AIM OF THE TASK
Write every line below out again, exactly as given, but leave out the pictures.

MATERIAL FOR THE TASK
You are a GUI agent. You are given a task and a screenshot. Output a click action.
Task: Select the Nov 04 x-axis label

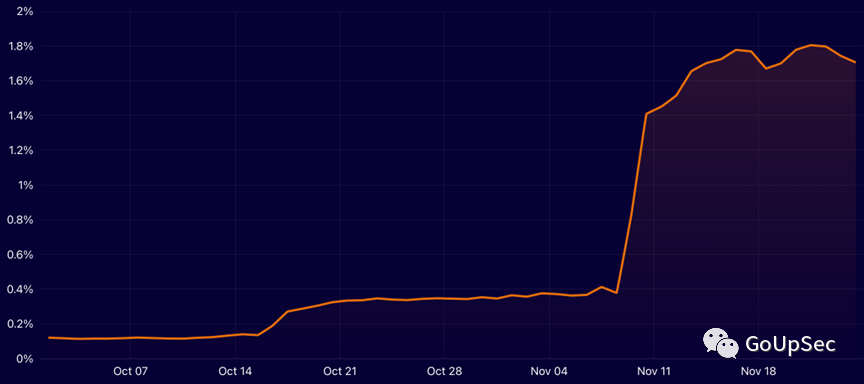[x=549, y=371]
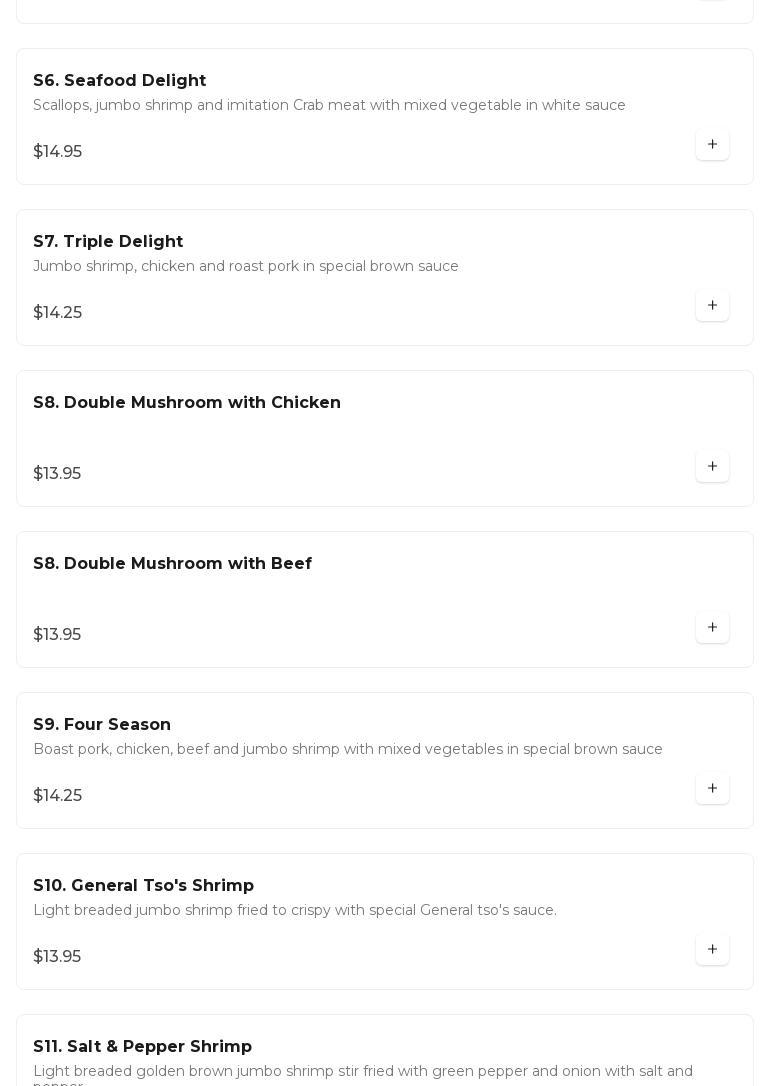Add S6. Seafood Delight with plus icon
770x1086 pixels.
click(x=712, y=145)
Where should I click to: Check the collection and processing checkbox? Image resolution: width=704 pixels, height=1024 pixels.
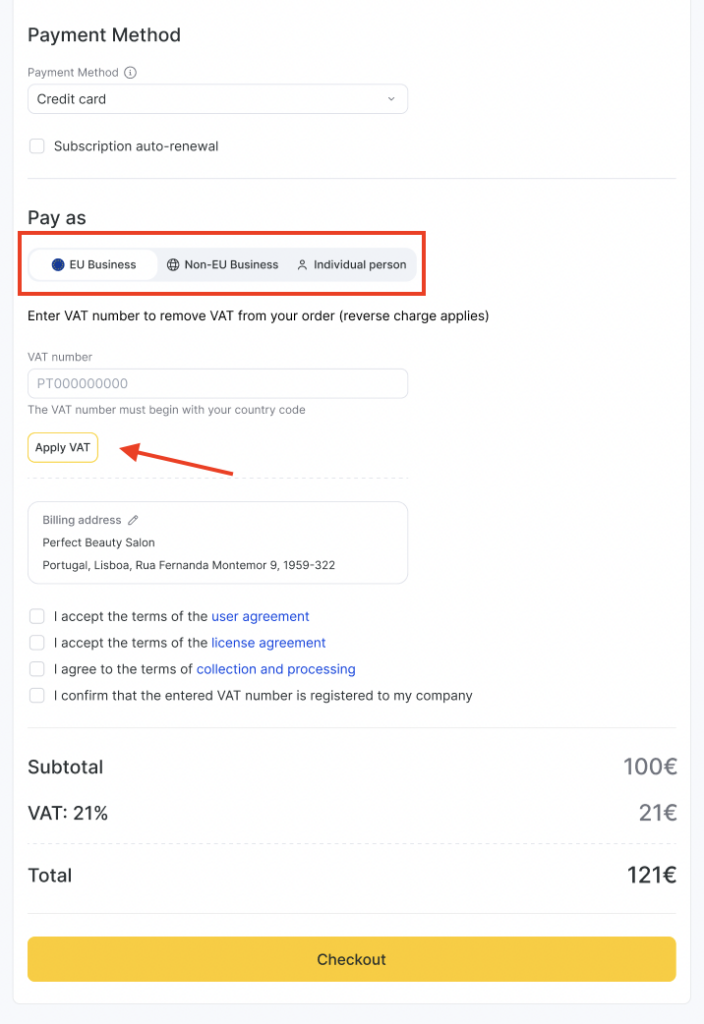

EXERCISE RESPONSE
You are a GUI agent. You are given a task and a screenshot. Output a click action.
Task: Select the Nov 04 x-axis label

[x=549, y=371]
Add S6. Seafood Delight with plus icon
770x1086 pixels.
click(x=712, y=145)
Where should I click to: Check the collection and processing checkbox? Image resolution: width=704 pixels, height=1024 pixels.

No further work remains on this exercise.